Das Rückschulungskonzept der Nardini-Schule ist eng an das Hilfeplanverfahren gebunden. Entscheidungen über die Beendigung einer Maßnahme werden stets in Kooperation mit der Jugendhilfe und den Eltern getroffen. Ausgangspunkt ist dabei das Hilfeplangespräch, in dem die Reintegration an eine öffentliche Regelschule vereinbart wird, wenn die positive Entwicklung eines Kindes hier einen Erfolg erwarten lässt. Die Reintegration erfolgt in folgenden Schritten:

  1. Information der Schulaufsicht über die geplante Maßnahme.
  2. Der Kooperationslehrer nimmt Kontakt mit der aufnehmenden Schule auf und informiert Schulleitung und Klassenlehrer über die Problematik und über die Entwicklung des Kindes.

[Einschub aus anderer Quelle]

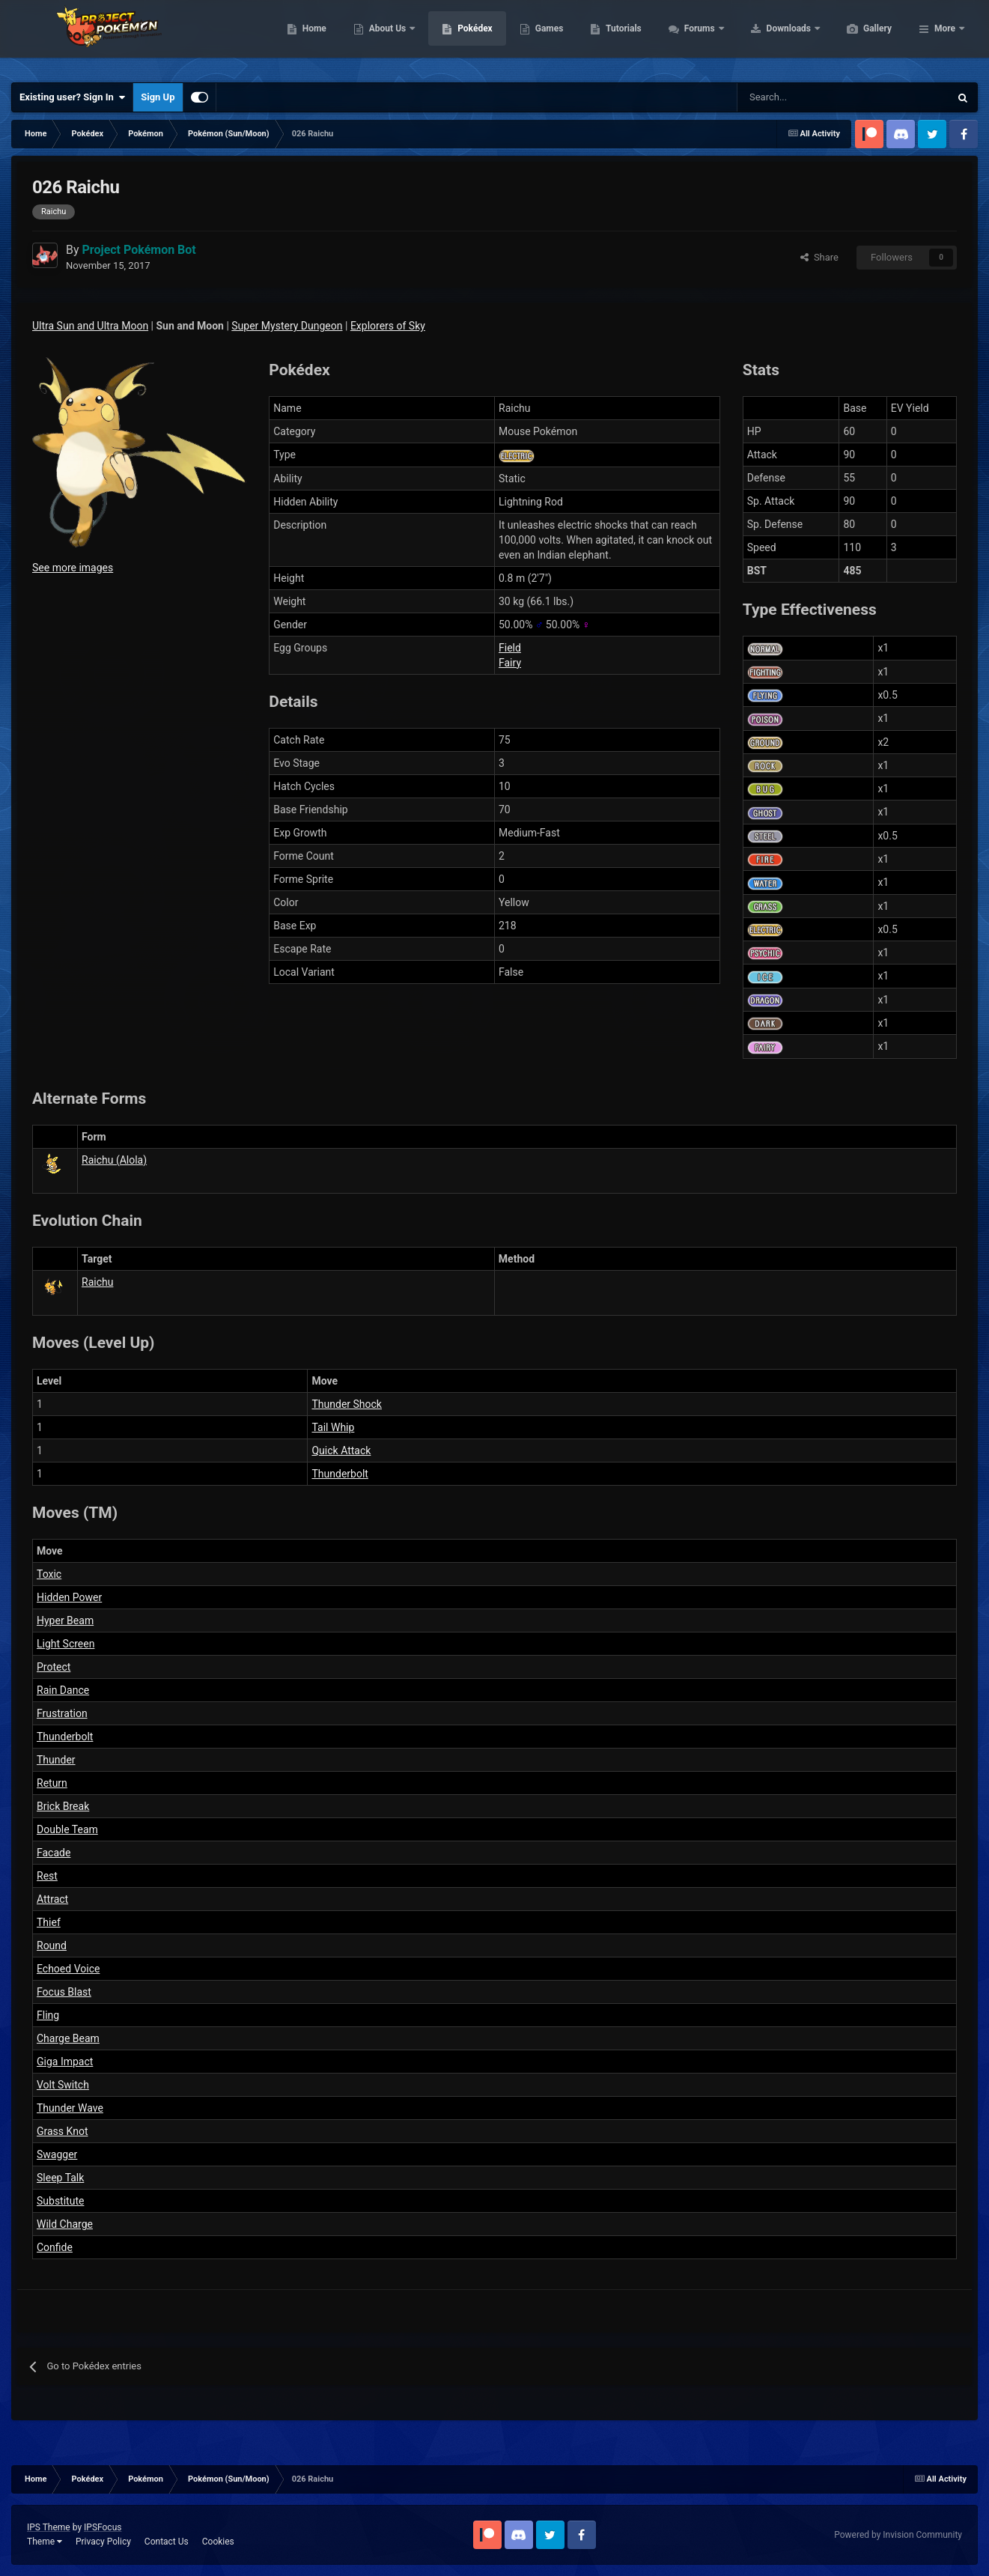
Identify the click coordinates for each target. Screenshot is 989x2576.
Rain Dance (63, 1690)
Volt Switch (63, 2085)
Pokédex (546, 37)
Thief (49, 1922)
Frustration (62, 1713)
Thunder (56, 1760)
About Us (459, 37)
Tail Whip (332, 1427)
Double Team (67, 1829)
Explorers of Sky (387, 326)
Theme (44, 2541)
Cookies (218, 2541)
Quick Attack (341, 1450)
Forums (771, 37)
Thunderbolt (339, 1474)
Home (385, 37)
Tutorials (694, 37)
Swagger (57, 2154)
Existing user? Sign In (72, 97)
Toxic (49, 1574)
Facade (53, 1853)
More (945, 37)
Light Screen (65, 1644)
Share (819, 257)
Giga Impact (65, 2062)
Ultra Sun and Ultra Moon (90, 326)
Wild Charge (65, 2224)
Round (52, 1945)
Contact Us (166, 2541)
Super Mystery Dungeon (286, 326)
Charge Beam (68, 2038)
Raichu (97, 1282)
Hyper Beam (65, 1620)
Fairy (510, 663)
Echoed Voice (68, 1969)
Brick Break (63, 1806)
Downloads (860, 37)
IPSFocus (102, 2527)
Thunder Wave (70, 2108)
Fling (48, 2015)
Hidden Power (69, 1597)
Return (52, 1783)
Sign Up (157, 97)
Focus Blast (64, 1992)
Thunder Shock (346, 1404)
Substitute (60, 2201)
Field (510, 648)
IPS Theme (48, 2527)
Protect (53, 1667)
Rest (47, 1876)
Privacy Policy (103, 2541)
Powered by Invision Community (898, 2535)
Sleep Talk (60, 2178)
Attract (52, 1899)
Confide (55, 2247)
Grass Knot (62, 2131)
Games (620, 37)
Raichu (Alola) (114, 1160)
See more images (72, 568)
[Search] (790, 97)
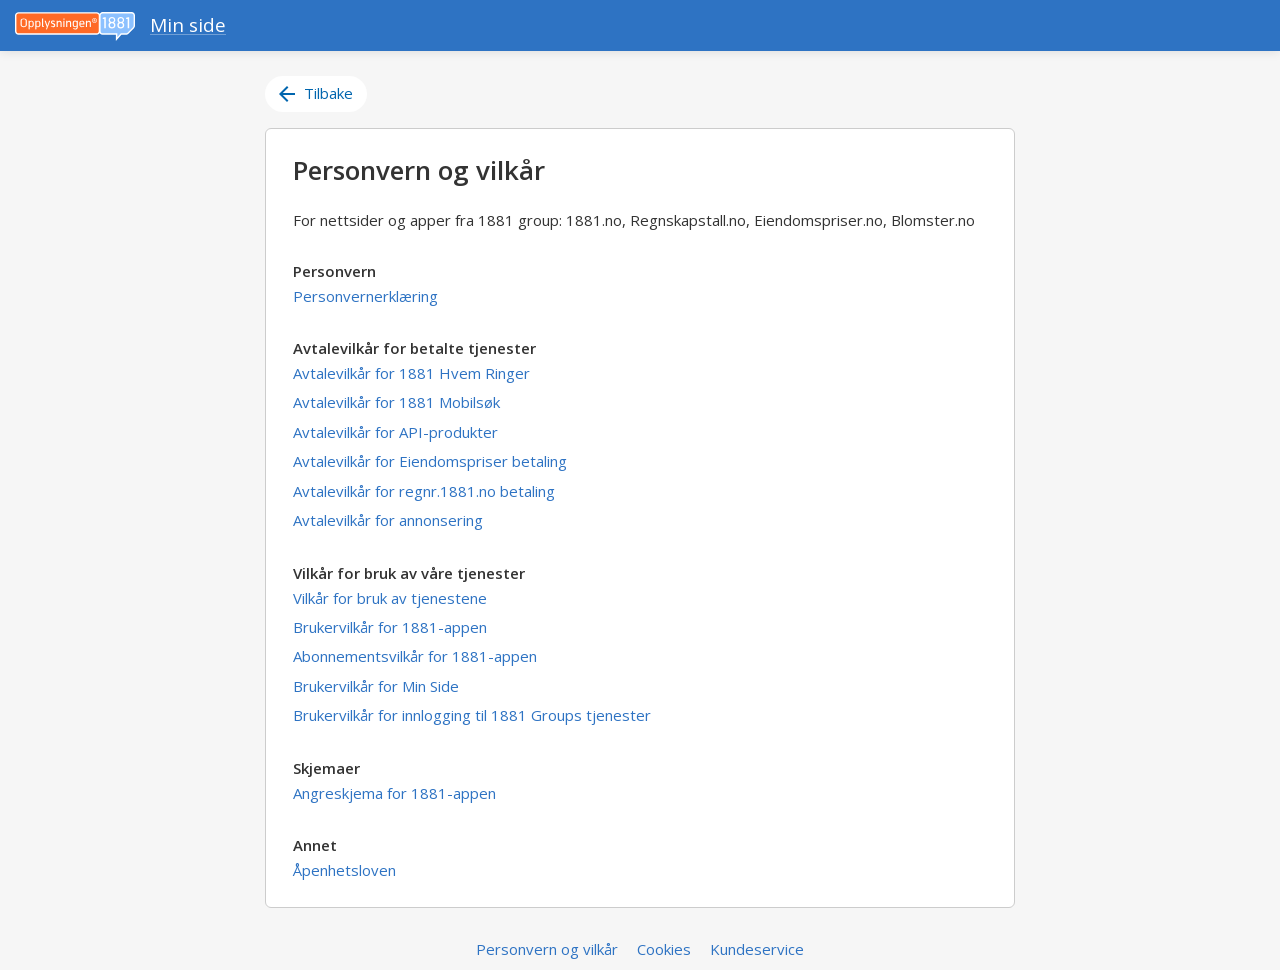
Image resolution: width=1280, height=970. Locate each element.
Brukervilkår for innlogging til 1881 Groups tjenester (472, 715)
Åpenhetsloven (344, 870)
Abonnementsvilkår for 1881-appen (415, 656)
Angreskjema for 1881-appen (394, 793)
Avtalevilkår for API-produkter (395, 432)
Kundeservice (757, 949)
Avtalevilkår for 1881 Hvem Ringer (411, 373)
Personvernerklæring (365, 296)
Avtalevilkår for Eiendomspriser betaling (430, 461)
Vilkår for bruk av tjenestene (390, 598)
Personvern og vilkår (547, 949)
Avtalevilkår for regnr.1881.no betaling (424, 491)
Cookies (664, 949)
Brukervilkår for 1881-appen (390, 627)
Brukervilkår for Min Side (376, 686)
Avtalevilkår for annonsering (388, 520)
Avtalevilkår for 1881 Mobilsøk (396, 402)
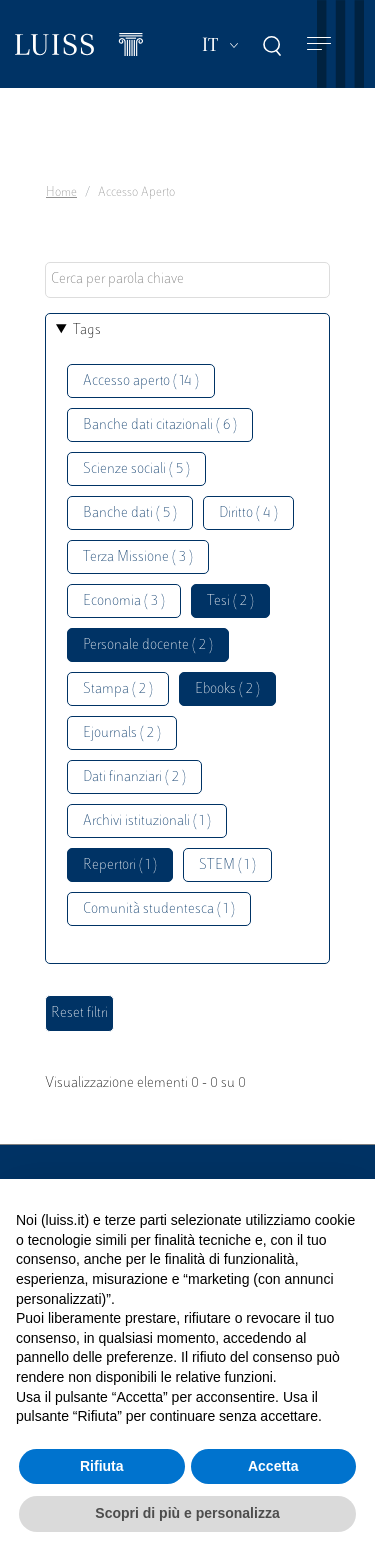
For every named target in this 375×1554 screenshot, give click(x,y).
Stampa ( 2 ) (118, 689)
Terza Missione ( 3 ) (138, 557)
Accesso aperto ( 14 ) (141, 381)
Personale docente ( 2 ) (148, 645)
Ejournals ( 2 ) (122, 733)
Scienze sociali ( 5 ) (136, 469)
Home (61, 193)
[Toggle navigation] (319, 44)
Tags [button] (87, 330)
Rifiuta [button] (102, 1466)
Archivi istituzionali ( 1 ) (147, 821)
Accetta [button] (273, 1466)
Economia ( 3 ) (124, 601)
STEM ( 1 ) (227, 865)
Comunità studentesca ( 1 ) (159, 909)
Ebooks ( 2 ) (227, 689)
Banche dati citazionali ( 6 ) (160, 425)
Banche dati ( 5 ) (130, 513)
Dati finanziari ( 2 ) (134, 777)
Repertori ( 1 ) (120, 865)
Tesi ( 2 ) (230, 601)
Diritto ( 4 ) (248, 513)
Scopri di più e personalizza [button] (187, 1513)
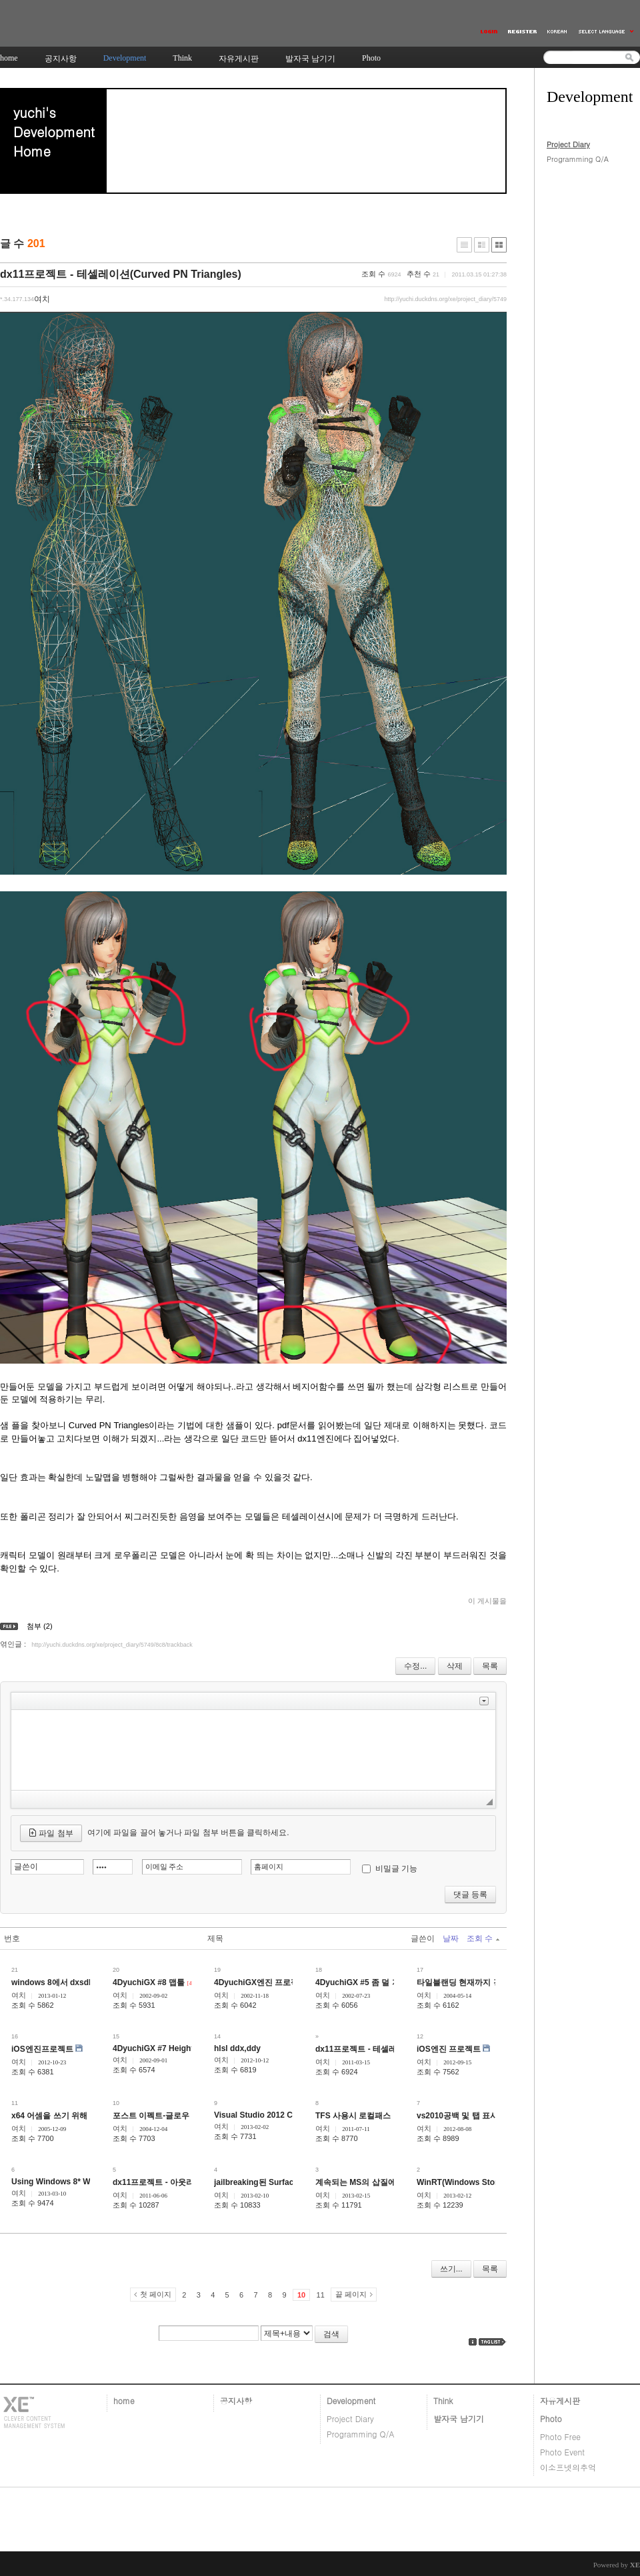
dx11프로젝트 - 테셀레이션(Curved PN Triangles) (120, 274)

Zudem werden in dem Gespräch konkrete Ziele formuliert. In der Regel wird zudem eine Probezeit von 6 Monaten vereinbart.
  3. Schulleitung und Klassenlehrer der aufnehmenden Schule führen ein Elterngespräch.
  4. Beginn der Probebeschulung.
  5. Fallgespräch unter Leitung des Kooperationslehrers innerhalb der ersten 4 Wochen. Hierbei wird u.a. auch die Regelmäßigkeit der Elternkontakte und der Kontakte zwischen aufnehmender Schule und Kooperationslehrer vereinbart.
  6. Regelhafte Kontakte zwischen aufnehmender Schule und Eltern bzw. Kooperationslehrer je nach Vereinbarung.
  7. Bei Krisen werden die Eltern umgehend informiert. Die Regelschule schaltet zeitnah den Kooperationslehrer ein.
  8. Nach 6 Monaten: Beschluss der Klassenkonferenz über den Erfolg der Probezeit. Rückmeldung der Nardini-Schule an Schulaufsicht. Folgende Möglichkeiten gibt es:

    Probezeit bestanden:

    • Antrag der Nardini-Schule auf Aufhebung der Sonderschulbedürftigkeit.

    Probezeit nicht bestanden:

    • Die Probezeit wird verlängert.
    • Rückschulung an die Nardini-Schule.

    In beiden Fällen erfolgt eine Meldung an die Schulaufsicht.